Minister Of Labour, Human Services, and Social Security
- In office 1992–2001
- President: Bharrat Jagdeo
- Prime Minister: Samuel Hinds

Personal details
- Born: Dale Arlington Bisnauth 1936 Better Success, British Guiana
- Died: 4 April 2013 (aged 76–77) Georgetown, Guyana
- Party: People's Progressive Party/Civic

= Dale Bisnauth =

Guyanese politician (1936–2013)

Dale Arlington Bisnauth (1936 – 4 April 2013) was a Guyanese politician, writer and member of the clergy. He was the Minister of Labour, Human Services, and Social Security in the Government of Guyana. Bisnauth served previously as the Guyanese Minister of Education.

==Biography==
Dale Arlington Bisnauth was born in 1936 in Better Success, British Guyana. He studied at the Unity Theological College of the West Indies in Jamaica, graduating with a Ph.D. in History from the University of the West Indies.

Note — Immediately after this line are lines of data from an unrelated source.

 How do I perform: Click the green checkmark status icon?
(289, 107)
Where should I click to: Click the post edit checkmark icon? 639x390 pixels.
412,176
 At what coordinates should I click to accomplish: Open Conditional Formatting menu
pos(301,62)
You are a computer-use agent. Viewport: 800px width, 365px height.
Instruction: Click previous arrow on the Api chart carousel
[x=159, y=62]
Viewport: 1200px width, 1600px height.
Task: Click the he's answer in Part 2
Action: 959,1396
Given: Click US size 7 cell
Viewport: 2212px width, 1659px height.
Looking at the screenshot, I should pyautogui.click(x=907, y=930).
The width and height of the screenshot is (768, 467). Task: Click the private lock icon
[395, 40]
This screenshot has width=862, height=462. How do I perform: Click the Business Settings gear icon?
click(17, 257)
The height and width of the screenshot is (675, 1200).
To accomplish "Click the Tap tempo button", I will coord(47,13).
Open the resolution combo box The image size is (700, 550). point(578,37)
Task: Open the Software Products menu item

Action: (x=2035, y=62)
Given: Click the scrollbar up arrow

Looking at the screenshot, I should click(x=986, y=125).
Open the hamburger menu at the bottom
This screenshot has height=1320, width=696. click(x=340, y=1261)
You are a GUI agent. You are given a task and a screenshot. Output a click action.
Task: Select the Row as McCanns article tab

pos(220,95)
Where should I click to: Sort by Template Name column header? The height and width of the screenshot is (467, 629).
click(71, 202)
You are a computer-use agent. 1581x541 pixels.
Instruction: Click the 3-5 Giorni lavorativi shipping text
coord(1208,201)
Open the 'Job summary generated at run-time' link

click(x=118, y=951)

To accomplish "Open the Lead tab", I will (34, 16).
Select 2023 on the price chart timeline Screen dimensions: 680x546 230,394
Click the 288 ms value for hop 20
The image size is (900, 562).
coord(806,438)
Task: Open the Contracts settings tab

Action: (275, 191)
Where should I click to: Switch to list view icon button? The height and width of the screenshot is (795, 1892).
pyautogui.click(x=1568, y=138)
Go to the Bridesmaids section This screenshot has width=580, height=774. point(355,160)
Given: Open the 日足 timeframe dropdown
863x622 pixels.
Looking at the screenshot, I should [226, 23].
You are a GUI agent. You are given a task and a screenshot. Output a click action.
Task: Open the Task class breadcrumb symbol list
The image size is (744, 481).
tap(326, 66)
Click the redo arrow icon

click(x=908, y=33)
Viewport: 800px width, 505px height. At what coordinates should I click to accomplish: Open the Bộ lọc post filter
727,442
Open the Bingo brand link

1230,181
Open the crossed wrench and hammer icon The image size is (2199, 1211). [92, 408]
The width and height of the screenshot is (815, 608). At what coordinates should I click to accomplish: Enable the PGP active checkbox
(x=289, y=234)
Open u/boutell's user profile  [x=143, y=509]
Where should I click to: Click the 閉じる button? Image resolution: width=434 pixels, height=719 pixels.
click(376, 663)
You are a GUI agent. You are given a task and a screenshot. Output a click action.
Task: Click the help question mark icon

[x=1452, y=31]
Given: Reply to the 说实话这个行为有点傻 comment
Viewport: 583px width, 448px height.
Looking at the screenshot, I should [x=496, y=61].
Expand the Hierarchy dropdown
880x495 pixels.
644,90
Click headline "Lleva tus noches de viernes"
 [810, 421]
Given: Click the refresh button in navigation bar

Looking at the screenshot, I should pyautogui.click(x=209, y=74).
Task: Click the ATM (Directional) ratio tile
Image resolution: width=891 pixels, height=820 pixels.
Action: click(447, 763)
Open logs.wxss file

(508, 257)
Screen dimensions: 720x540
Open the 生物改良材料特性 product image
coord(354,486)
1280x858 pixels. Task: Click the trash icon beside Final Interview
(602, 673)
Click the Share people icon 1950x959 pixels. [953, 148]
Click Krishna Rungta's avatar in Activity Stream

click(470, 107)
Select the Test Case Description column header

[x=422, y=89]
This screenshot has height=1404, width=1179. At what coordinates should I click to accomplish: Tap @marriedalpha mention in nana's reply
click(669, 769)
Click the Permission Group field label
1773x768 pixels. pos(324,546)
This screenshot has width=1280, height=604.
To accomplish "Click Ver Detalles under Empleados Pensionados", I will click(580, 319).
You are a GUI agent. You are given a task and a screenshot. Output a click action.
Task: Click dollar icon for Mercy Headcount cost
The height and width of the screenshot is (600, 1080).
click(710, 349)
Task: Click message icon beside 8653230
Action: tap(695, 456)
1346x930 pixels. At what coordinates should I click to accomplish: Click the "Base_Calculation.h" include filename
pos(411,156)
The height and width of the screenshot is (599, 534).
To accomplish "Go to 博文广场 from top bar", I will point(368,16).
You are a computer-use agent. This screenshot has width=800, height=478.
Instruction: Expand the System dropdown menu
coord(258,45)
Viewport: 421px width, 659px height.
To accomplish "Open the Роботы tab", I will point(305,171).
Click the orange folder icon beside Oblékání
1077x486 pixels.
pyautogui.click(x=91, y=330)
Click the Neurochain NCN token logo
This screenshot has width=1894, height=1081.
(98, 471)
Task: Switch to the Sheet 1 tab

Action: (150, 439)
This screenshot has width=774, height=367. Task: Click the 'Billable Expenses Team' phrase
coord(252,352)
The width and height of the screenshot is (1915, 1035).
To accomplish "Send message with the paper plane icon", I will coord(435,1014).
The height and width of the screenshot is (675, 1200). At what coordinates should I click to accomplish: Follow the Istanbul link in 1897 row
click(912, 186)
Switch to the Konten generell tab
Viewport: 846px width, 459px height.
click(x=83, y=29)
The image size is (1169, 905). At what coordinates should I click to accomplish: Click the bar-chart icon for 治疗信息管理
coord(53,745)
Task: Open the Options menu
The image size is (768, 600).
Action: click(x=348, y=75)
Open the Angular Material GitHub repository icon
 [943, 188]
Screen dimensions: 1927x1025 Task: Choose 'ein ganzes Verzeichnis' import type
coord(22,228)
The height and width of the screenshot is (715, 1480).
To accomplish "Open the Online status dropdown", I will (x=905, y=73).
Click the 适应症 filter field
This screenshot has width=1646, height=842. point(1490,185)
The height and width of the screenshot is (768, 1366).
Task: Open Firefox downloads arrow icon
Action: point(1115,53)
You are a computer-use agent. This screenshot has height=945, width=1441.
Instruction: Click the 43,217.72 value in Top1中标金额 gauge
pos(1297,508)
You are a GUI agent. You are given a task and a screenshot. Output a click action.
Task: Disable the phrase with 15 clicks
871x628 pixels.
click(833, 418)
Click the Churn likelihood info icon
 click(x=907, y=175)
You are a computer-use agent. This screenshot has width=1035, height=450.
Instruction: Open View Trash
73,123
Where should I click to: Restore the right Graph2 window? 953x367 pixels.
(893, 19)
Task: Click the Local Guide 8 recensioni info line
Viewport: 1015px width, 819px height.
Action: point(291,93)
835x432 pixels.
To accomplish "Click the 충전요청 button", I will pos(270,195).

Bisnauth's publications include A Short History of the Guyana Presbyterian Church (1979), History of Religions in the Caribbean (1989), and The Settlement of Indians In Guyana: 1890-1930 (2000).

Bisnauth suffered a heart attack and died at the Caribbean Heart Institute hospital in Georgetown, Guyana on 4 April 2013. He was 76. His funeral was held at Burns Memorial Presbyterian Church in Queenstown, Guyana.